English
In a commutative ring R, if p divides a − b, then for every natural k, p^(k+1) divides a^(p^k) − b^(p^k).
Русский
В коммутативном кольце R, если p делит a − b, то для каждого натурального k выполняется p^(k+1) делит a^(p^k) − b^(p^k).
LaTeX
$$$ (p : R) \mid (a - b) \implies \forall k \in \mathbb{N},\ (p^{k+1}) \mid (a^{p^k} - b^{p^k}) $$$
Lean4
theorem dvd_sub_pow_of_dvd_sub {R : Type*} [CommRing R] {p : ℕ} {a b : R} (h : (p : R) ∣ a - b) (k : ℕ) :
(p ^ (k + 1) : R) ∣ a ^ p ^ k - b ^ p ^ k := by
induction k with
| zero => rwa [pow_one, pow_zero, pow_one, pow_one]
| succ k ih =>
rw [pow_succ p k, pow_mul, pow_mul, ← geom_sum₂_mul, pow_succ']
refine mul_dvd_mul ?_ ih
let f : R →+* R ⧸ span {(p : R)} := mk (span {(p : R)})

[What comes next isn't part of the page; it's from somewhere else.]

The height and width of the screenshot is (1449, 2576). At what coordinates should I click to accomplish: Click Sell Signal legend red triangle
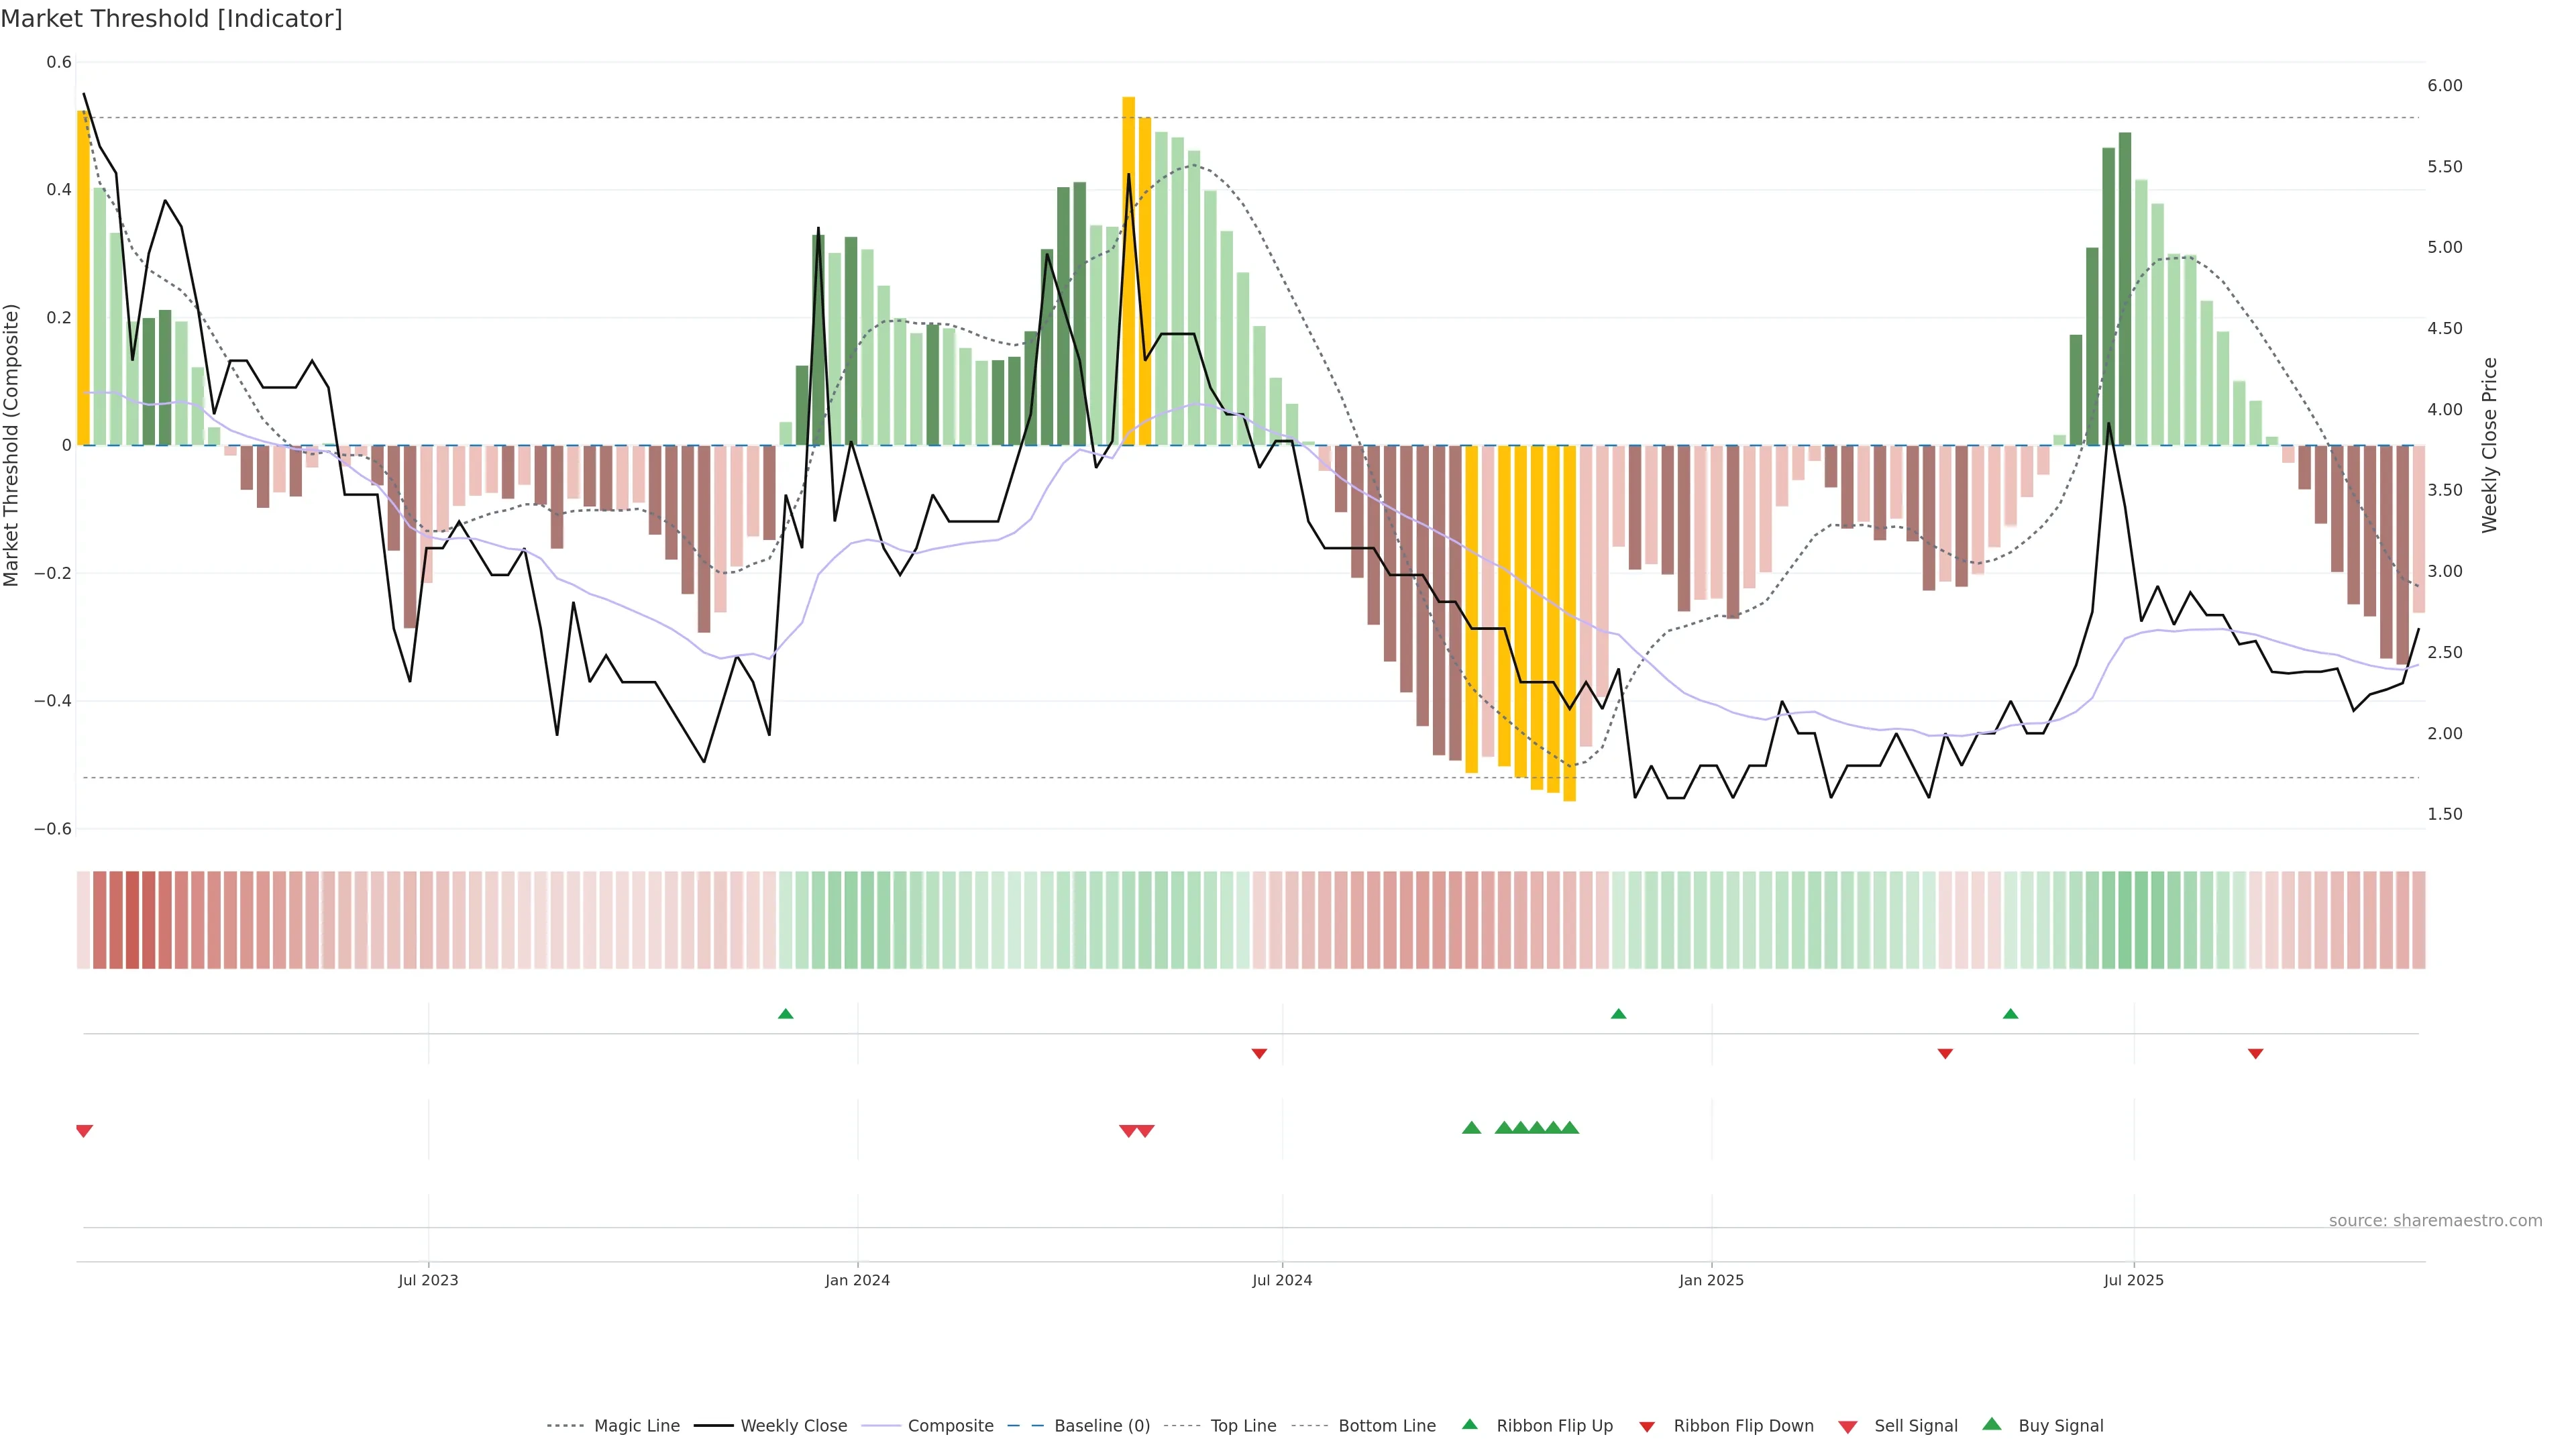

have hf : ∀ r : R, (p : R) ∣ r ↔ f r = 0 := fun r ↦ by rw [eq_zero_iff_mem, mem_span_singleton]
rw [hf, map_sub, sub_eq_zero] at h
rw [hf, RingHom.map_geom_sum₂, map_pow, map_pow, h, geom_sum₂_self, mul_eq_zero_of_left]
rw [← map_natCast f, eq_zero_iff_mem, mem_span_singleton]